Graphical Models:  Assignment 5
Due February 26, 2019

  1. Consider the following problem of diagnosing faulty equipment. A broken belt or a hot room may cause the engine to overheat.   If the engine is overheated, then the temperature light will probably turn on, unless the temperature sensor is broken. A hot room can cause the temperature sensor to break.  A broken air conditioner may cause the room to be hot. The belt is more likely to be broken and the air conditioner is more likely to be broken if the organization that owns the machine has poor maintenance practices. An overheated engine can cause defects in the product produced by the machine. 
    1. Draw a Bayesian network to represent this problem.  Use a software package such as Netica.
    2. Describe your random variables and states. Explain why you chose the structure you did.
    3. Define local distributions for your random variables. Explain why you chose the distributions you did.
    4. Enter evidence for two different scenarios. Do the results seem reasonable for the problem? Discuss.
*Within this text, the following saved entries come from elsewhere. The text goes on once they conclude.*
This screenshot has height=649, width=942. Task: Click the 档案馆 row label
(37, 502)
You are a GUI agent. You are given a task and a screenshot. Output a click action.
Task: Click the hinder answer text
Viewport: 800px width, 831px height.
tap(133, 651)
  2. Install UnBBayes by unzipping the archive at this link. Follow the Vehicle ID Probabilistic Ontology Tutorial to construct the Vehicle ID Probabilistic Ontology in UnBBayes. Produce a screenshot of your MFrags by using the See MTheory button (MTheory icon with a magnifying glass) at the top of the MTheory pane of UNBBayes.  Also produce screenshots of the two SSBNs you generate as part of the tutorial. You can save all these screenshots using the "Save graph as image" button at the top left of the image window (hover over the button to see help information).  Comment on your model and your experience using the UnBBayes software. (More information on UnBBayes can be found on the UnBBayes Sourceforge site.)